Is there a problem with creating a category for an obsolete place name? [closed]

+8 votes
87 views
I would like to establish a separate category within the Essex County, Massachusetts category for those who lived in Chebacco Parish of Ipswich, Massachusetts between 1677 and 1819: "Chebacco Parish"

Even though the name is now obsolete, the category would reflect its relevance to contemporaries.  This group formed in 1677, when a group of dissidents hired a new minister for themselves and began their efforts to secede from the church of Ipswich.  During the course of their struggle for independence, they seem to have developed a separate, multi-generational communal identity, centered around the Chebacco Parish Church and recognized even by outsiders, who might say someone was from Chebacco, rather than from Ipswich.  They finally managed to attain their independence from Ipswich in 1819, when they incorporated as the town of Essex, Massachusetts.  At that point, Chebacco Parish effectively disappeared.  So, although the history of Chebacco Parish is part of the history of both Ipswich and Essex, it also exists independently of either.  
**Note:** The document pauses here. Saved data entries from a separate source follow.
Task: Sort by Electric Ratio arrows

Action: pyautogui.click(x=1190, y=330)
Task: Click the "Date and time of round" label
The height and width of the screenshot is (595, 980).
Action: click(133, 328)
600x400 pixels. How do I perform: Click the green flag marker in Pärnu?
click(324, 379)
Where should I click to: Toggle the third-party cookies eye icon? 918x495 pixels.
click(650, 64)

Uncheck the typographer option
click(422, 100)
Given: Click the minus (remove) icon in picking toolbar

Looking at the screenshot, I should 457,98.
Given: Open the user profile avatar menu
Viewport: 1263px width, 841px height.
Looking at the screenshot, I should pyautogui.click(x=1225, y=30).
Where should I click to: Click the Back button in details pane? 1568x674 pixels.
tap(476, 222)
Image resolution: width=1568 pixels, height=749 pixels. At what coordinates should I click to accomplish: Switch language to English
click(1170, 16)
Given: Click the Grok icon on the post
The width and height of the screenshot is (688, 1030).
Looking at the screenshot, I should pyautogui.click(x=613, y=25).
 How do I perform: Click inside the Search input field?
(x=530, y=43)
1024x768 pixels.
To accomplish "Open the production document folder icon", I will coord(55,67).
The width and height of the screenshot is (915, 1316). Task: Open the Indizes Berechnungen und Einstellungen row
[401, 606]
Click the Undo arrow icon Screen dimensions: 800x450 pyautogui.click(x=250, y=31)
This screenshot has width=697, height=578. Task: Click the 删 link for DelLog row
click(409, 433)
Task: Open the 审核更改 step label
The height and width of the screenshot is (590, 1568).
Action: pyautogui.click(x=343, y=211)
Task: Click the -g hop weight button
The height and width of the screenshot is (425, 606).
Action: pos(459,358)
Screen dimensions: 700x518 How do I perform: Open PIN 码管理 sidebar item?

Will creating this new category cause any problems for the Categorization Project?
closed with the note: Answer received with thanks - and excellent directions for proceeding
in The Tree House by Susan Anderson G2G6 Mach 2 (28.2k points)
closed by Susan Anderson

2 Answers

+3 votes
 
Best answer
Susan,

Just as we try to use the name that the person used themselves, we try to use the location names that were in use at the time our ancestor was there.  So, not only only is OK, it is most proper.

Like a profile a source should be provided and a description of the purpose of the category, you actually have the information already, just include it on the category page.  I would set it up under both Ipswich and Essex.
by Philip Smith G2G6 Pilot (274k points)
selected by Susan Anderson
Thank you, Philip.  I'm glad to know my little project will be "fitting and proper," so to speak.  Now, I just have to figure out how to do it!
Susan, it's simple.  Go to one of the profiles you want to categorize and at the top type [[Category: Chebacco Parish]].  Save the file.  Your category is half-created.  Now leave edit mode and click on the profile's page.  You'll see Category: Chebacco Parish show up in red.  Click on it.  In the edit box, type [[Category:  Essex County, Massachusetts]].  Also type in [[Category: Ipswich, Massachusetts]]  That links it as a subcategory of the existing categories for Essex County and for Ipswich, and your Chebacco Parish category now exists.  You can add [[Category: Chebacco Parish]] to the other profiles you wish to categorize without going through the added step.
Thank you, Jack!  I followed your excellent directions and did the deed with no trouble at all.
+4 votes
Susan,

Thanks for sharing the story of Chebacco Parish!

The community of Dresden, which included homes and families from BOTH sides of the Connecticut River (West; Vermont; East: parts of Hanover New Hampshire) was established for a short period of time.  John Paine was a proprietor; the town meetings were held regularly, and minutes were kept.  THEN:  George Washington objected to Dresden, and it was disbanded.  EXCEPT:  the Dresden school system, which crossed state borders (NH-VT), became what is today considered the only school of its kind.

Our ancestors struggled with the long winters -- but some of them were willing to try something new.

https://en.wikipedia.org/wiki/Dresden_School_District
by Janine Barber G2G6 Pilot (170k points)
And thank you, Janine, for Dresden's story! I can only imagine what problems the Interstate Commerce Commission would have faced, if the town had survived.  A fun school district to put on your resume, though.

How do you handle profiles for people who were born, married or died in Dresden?

Perhaps the winters were too long, giving the Honored Ancestors too much time to think up things to bedevil their Wretched Descendants.
You have a great question, but the answer is:  I don't know!

By researching on "Google", I found the minutes of the proprietor's meetings -- they often met in a tavern or inn.  I had already discovered that John Paine, one of the two innkeepers licensed to serve liquor in the college town of Hanover, New Hampshire, was out of favor with the Dr. Wheelock, the first President of Dartmouth College.  

My ancestor may have been the son of John Paine, the innkeeper.  I couldn't follow HIS trail because the John Paine who is in my direct line moved to Nova Scotia after serving his country.  

Without confusing the issue further:  I wish I knew more about Dresden.